** Opening Selected extract block **

Routing gets the headlines. Handoff is what actually breaks in production if you get it wrong.

Lesson 4 — tools must be MECE within an agent, not across all agents

MECE — mutually exclusive, collectively exhaustive. It is the rule I borrowed from consulting, and it is the cleanest way to think about tool design in a multi-agent system.

Across the whole platform, similar-sounding tools exist. Traffic’s plan_journey and Supply Chain’s optimize_delivery_route both compute routes. That is fine. They live in different agents and serve different intents — a personal commute is not a multi-stop delivery plan. The router decides which world the user is in. The agent never has to choose between them.

The rule that actually matters: within one agent, no two tools should be confusable. The Traffic Agent has 17 tools, and I spent more time on their names and descriptions than on any other part of the system. get_traffic_incidents queries an area. monitor_saved_journey watches a specific route. suggest_reroute triggers a recompute. Different verbs, different objects, no overlap.

If you cannot explain to a junior engineer in one sentence what makes two tools different, the model will not get it right either.

Lesson 5 — make agents observable from day one

You cannot debug a multi-agent system from the response text alone. You need to see which agent answered and which tool fired. So the chat panel in TrafficIQ shows both.

TRAFI chat panel with agent badges and tool-call indicators
TRAFI chat panel with agent badges and tool-call indicators.

Every message carries an agent badge — colour-coded per domain. Every tool call streams in real time as a small inline indicator: tool name, parameters, status. When something looks off, I can see immediately whether the routing was wrong, the tool selection was wrong, or the tool itself returned bad data. Three different failure modes, three different fixes, and you cannot tell them apart without the visibility.

** Closing Selected extract block **
** Opening Data below block **

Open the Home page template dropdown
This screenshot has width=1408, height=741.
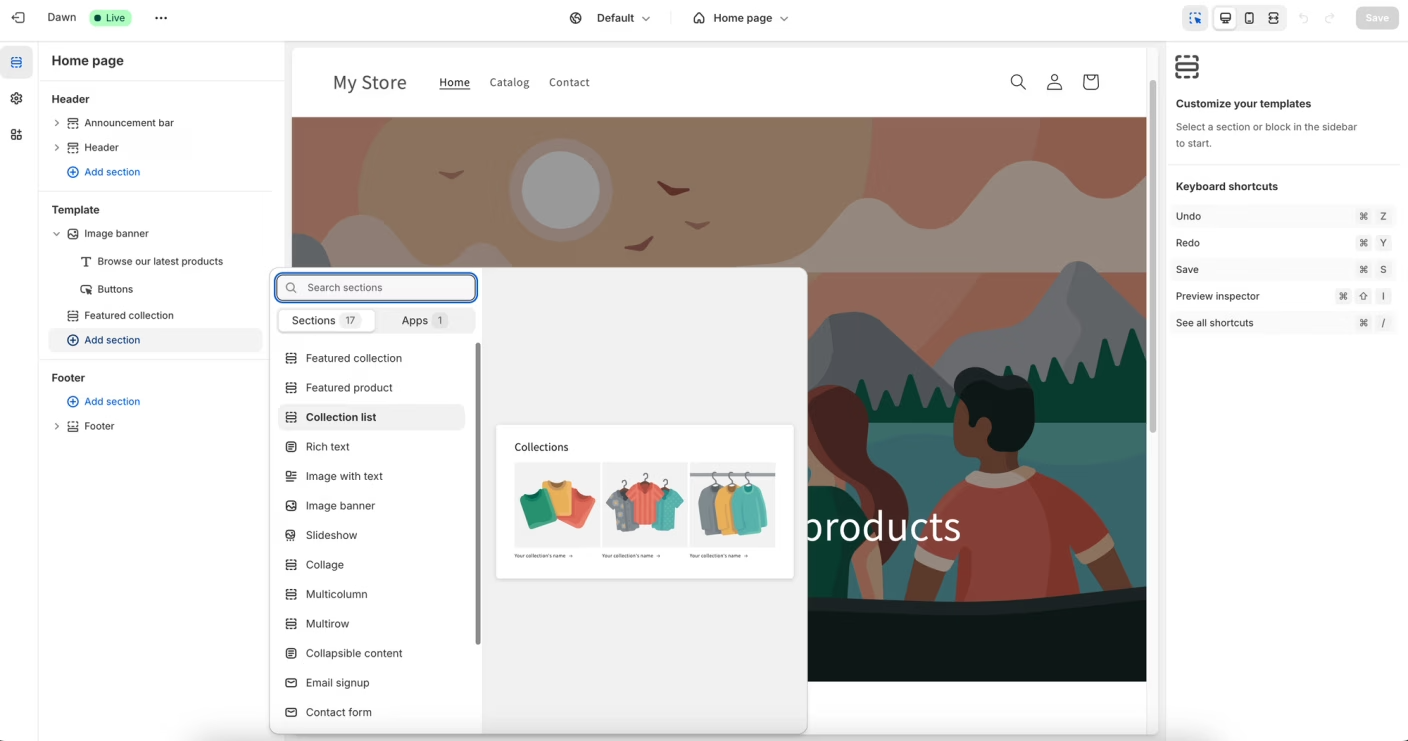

** Closing Data below block **

Check your understanding:
(1) From the passage on multi-agent systems above the listing, reproduce the text that begins at the words "Lesson 5 — make" and stops after "TrafficIQ shows both.".
(2) In the passage on multi-agent systems, how many tools does the Traffic Agent have?
(3) Using the passage on multi-agent systems, decide whether each statement agrees with it: (a) similar-sounding tools that live in different agents are a problem; (b) each tool call appears as an inline indicator showing tool name, parameters, and status; (c) the agent decides between plan_journey and optimize_delivery_route. Answer yes or no for each and quote the words that decide it.

Responses by item number:
(1)
Lesson 5 — make agents observable from day one

You cannot debug a multi-agent system from the response text alone. You need to see which agent answered and which tool fired. So the chat panel in TrafficIQ shows both.

(2) 17

(3)
(a) No: "That is fine."
(b) Yes: "Every tool call streams in real time as a small inline indicator: tool name, parameters, status."
(c) No: "The agent never has to choose between them."